Background: Mortality in non-cystic fibrosis bronchiectasis (NCFB) is known to be influenced by a number of factors such as gender, age, smoking history and Pseudomonas aeruginosa, but the impact of traffic related air pollution indicators on NCFB mortality is unknown.
Methods: We followed 183 patients aged 18 to 65 years with a HRCT proven diagnosis of NCFB and typical symptoms, who had visited the outpatient clinic at the University Hospital of Leuven, Belgium, between June 2006 and October 2012. We estimated hazard ratios (HR) for mortality in relation to proximity of the home to major roads and traffic load, adjusting for relevant covariables (age, gender, disease severity, chronic macrolide use, smoking history, socioeconomic status and Pseudomonas aeruginosa colonization status).
Results: Fifteen out of the 183 included patients died during the observation period. Residential proximity to a major road was associated with the risk of dying with a HR 0.28 (CI 95% 0.10-0.77; p = 0.013) for a tenfold increase in distance to a major road.

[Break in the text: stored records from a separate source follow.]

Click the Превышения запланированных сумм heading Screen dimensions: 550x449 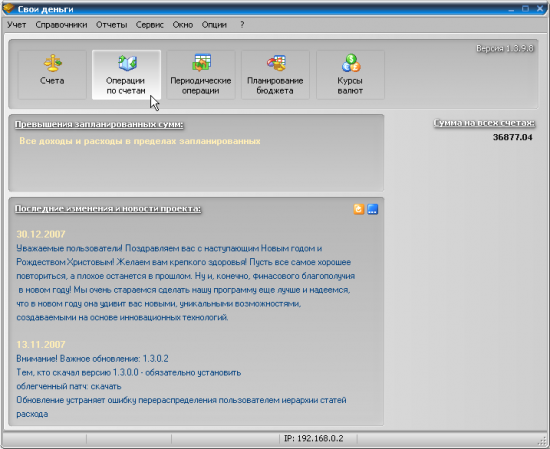tap(99, 125)
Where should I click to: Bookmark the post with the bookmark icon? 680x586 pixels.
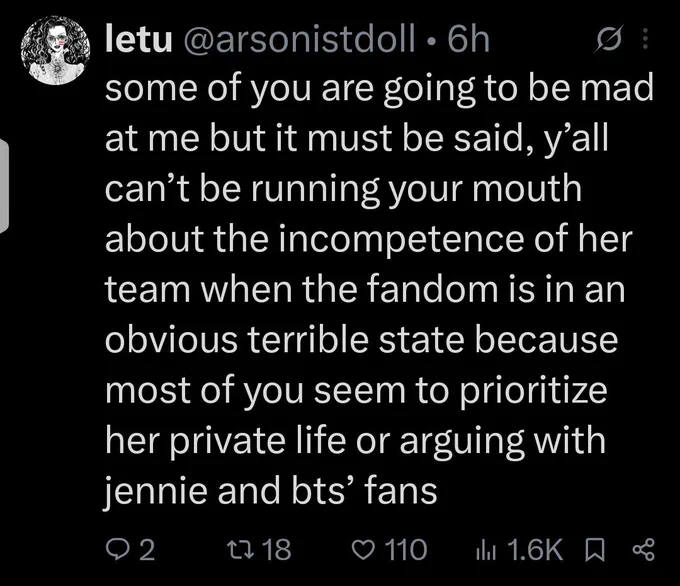[595, 550]
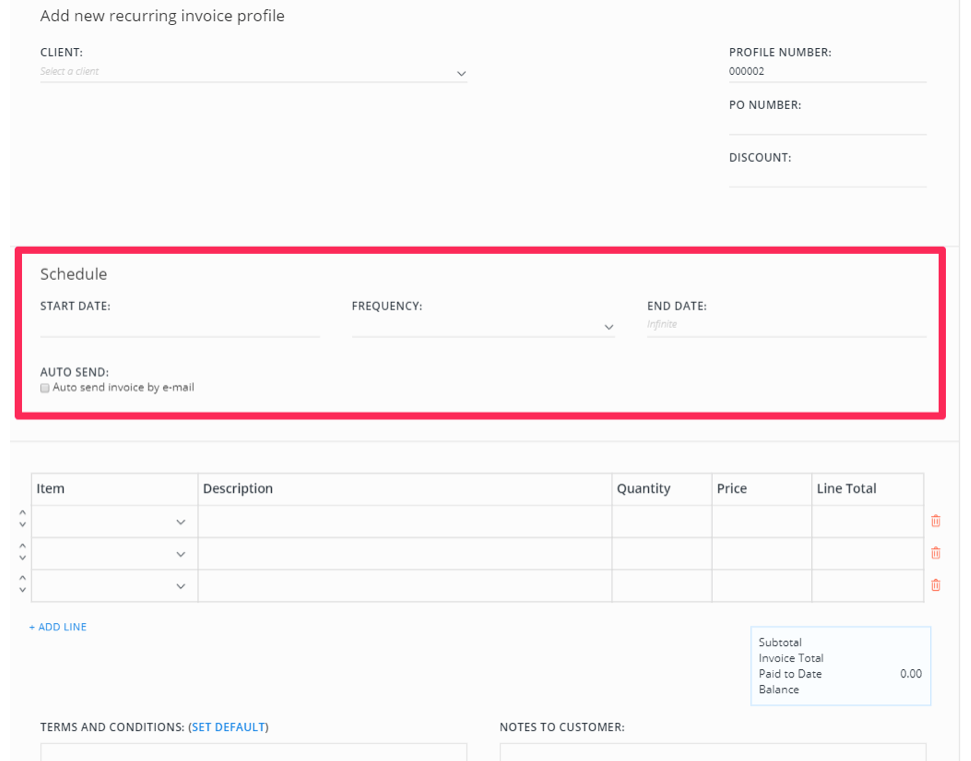Image resolution: width=971 pixels, height=761 pixels.
Task: Move the first line item up
Action: tap(22, 513)
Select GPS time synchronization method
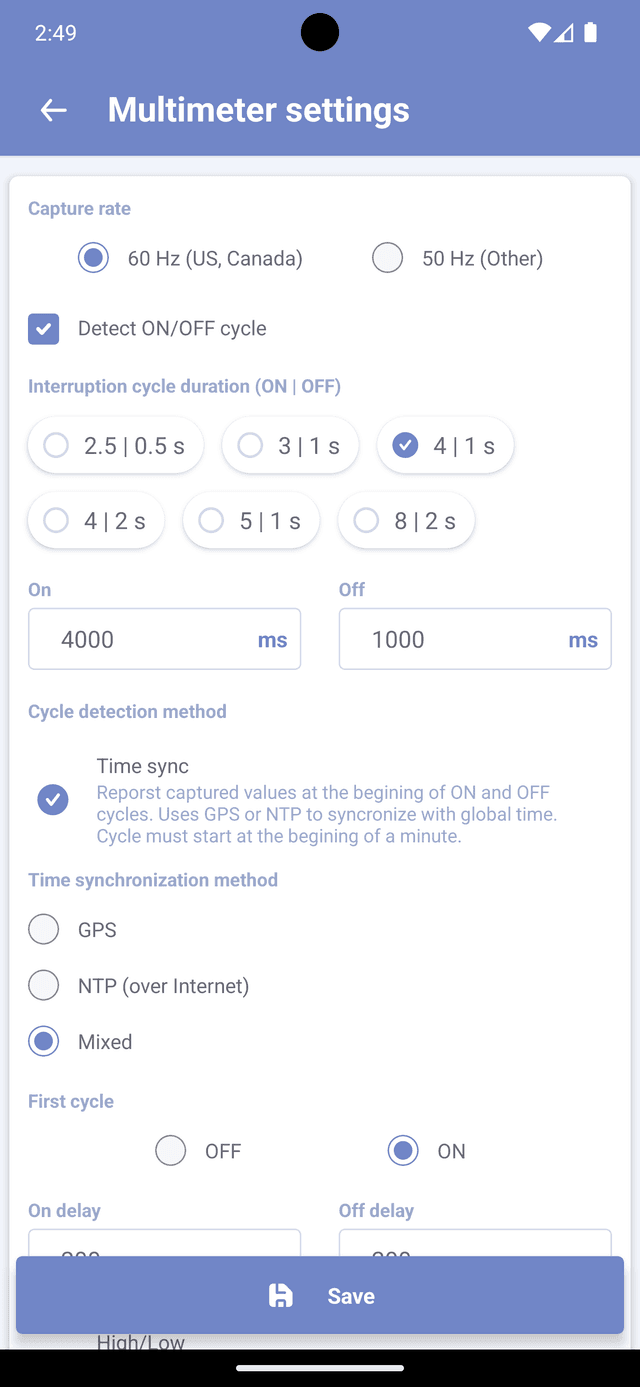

Mortality was also associated with distance-weighted traffic density within 100 meters (HR for each tenfold increase in traffic density 3.80; CI 95% 1.07-13.51; p = 0.04) and 200 meters from the patient's home address (HR for each tenfold increase in traffic density 4.14; CI 95% 1.13-15.22; p = 0.032).
Conclusion: Traffic-related air pollution appears to increase the risk of dying in patients with NCFB.
Trial registration: The study was approved by the local ethical committee of the UZ Leuven, Belgium (ML-5028), registered at ClinicalTrial.gov (NCT01906047).